Live temporal-claim refresh¶
Status: advanced tier (BUSL-1.1), opt-in, makes live web requests. The reliable payload is the retrieved current evidence. The verdict is decided by an injected NLI scorer when present, and falls back to a coarse lexical triage otherwise — treat a lexical
drift_suspectedas "verify", not "false".
Temporal freshness scoring flags claims that may rely on outdated knowledge — a named office-holder, a statistic, a record — but it cannot tell whether they are still true; it only knows they are the kind of thing that goes stale.

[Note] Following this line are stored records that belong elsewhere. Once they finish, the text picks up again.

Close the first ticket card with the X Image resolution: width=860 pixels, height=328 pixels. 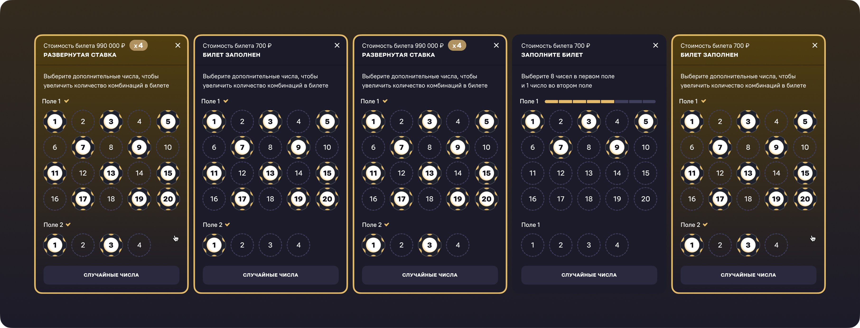click(178, 45)
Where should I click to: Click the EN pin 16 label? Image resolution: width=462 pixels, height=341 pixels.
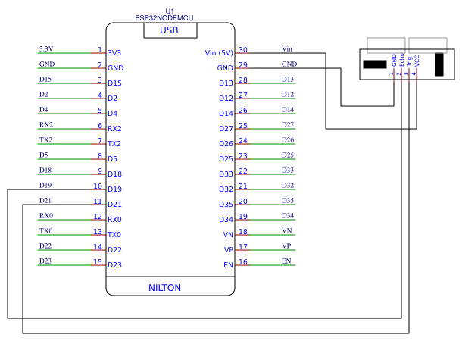228,265
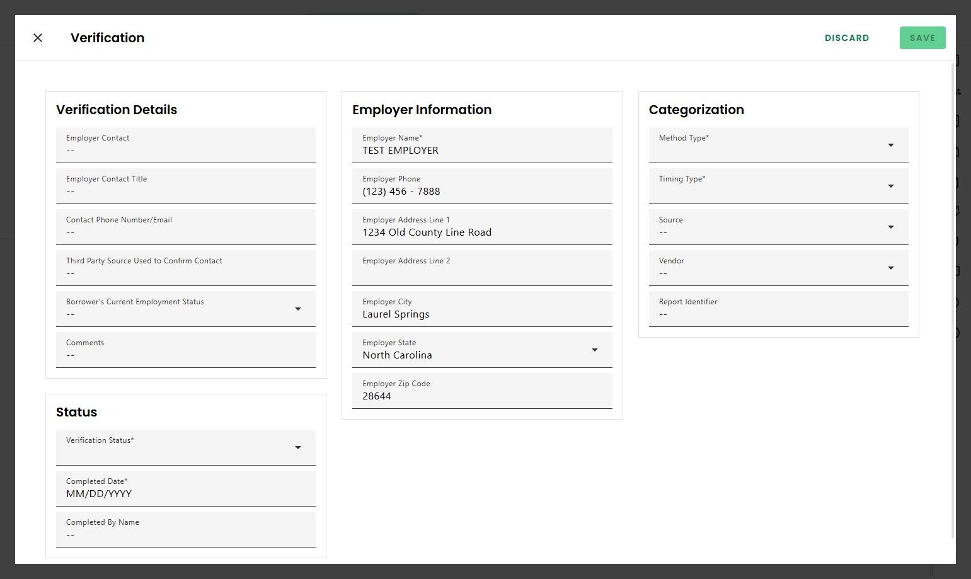Expand the Vendor dropdown list

(x=778, y=268)

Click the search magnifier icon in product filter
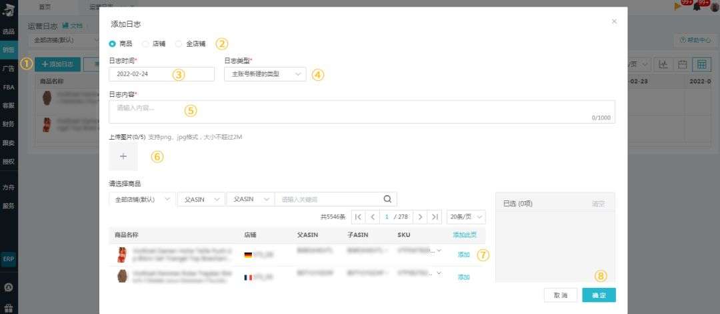[x=387, y=199]
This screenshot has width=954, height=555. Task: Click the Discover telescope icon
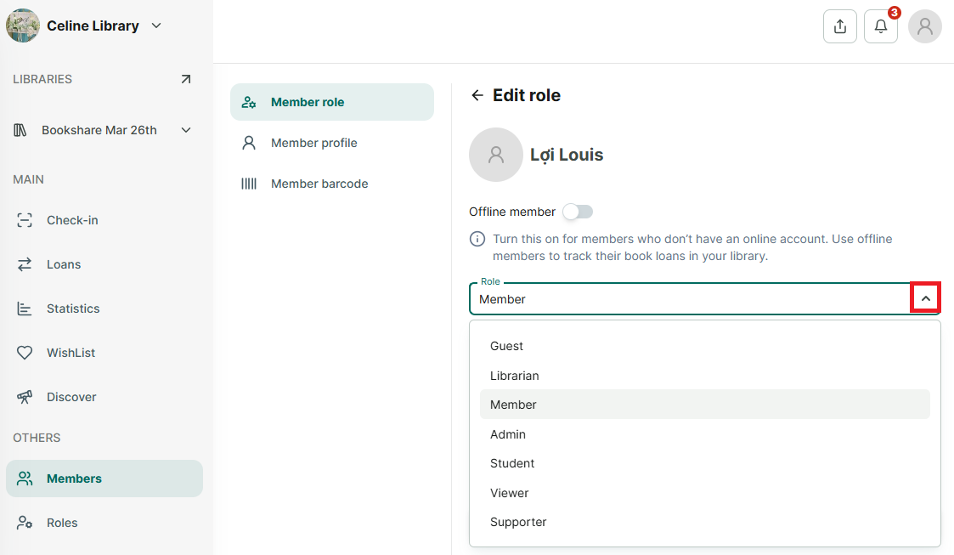25,397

The refresher closes that gap: it takes the flagged claims, queries a live web-search provider, and reports whether current sources still support them.

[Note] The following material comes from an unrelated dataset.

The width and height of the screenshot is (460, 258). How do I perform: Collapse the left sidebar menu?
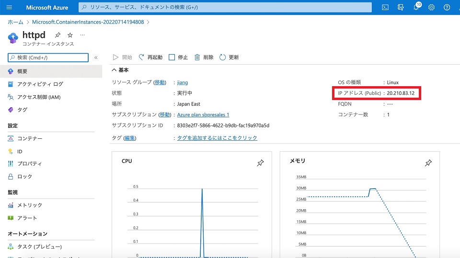tap(96, 57)
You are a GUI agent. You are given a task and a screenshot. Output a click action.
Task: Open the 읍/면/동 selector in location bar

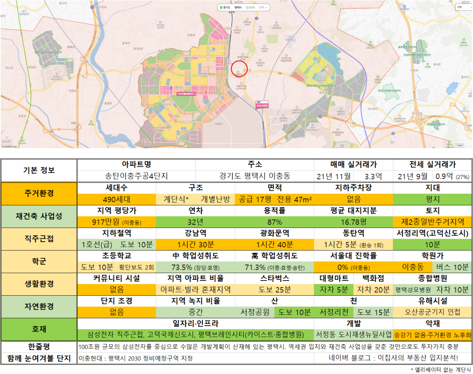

Where temporal consistency checks a claim against this system's own history, the refresher checks it against the live web.
How it works¶
- Score the response for staleness (
score_temporal_freshness). - For each sufficiently-stale claim, split it into an unbiased subject (the office or metric) and its asserted value (the incumbent or number). The query uses the subject only — querying with the value would just return pages echoing it, and every claim would look confirmed.
- Fetch the top results and decide a verdict:
- with an injected NLI
ContradictionScorer, the fresh evidence is the premise and the claim the hypothesis — highP(contradiction)⇒contradicted, elsesupported. This is the dependable path and reuses the same scorer as the streaming contradiction halt; - without it, a lexical heuristic checks whether the asserted value appears in
the top result —
supportedif so, elsedrift_suspected. - Always return the retrieved evidence (title, snippet, URL) so a human or a downstream verifier can compare.
Usage¶
from director_ai.guard import ProductionGuard
guard = ProductionGuard()
report = guard.refresh_temporal("The CEO of Twitter is Jack Dorsey.")
for r in report.refreshes:
print(r.verdict, r.verdict_source, [h.title for h in r.evidence])
For adjudicated verdicts, inject the NLI scorer:
from director_ai.core.scoring.contradiction import ContradictionScorer
from director_ai.core.scoring.temporal_refresh import TemporalRefresher
refresher = TemporalRefresher(nli=ContradictionScorer.from_pretrained())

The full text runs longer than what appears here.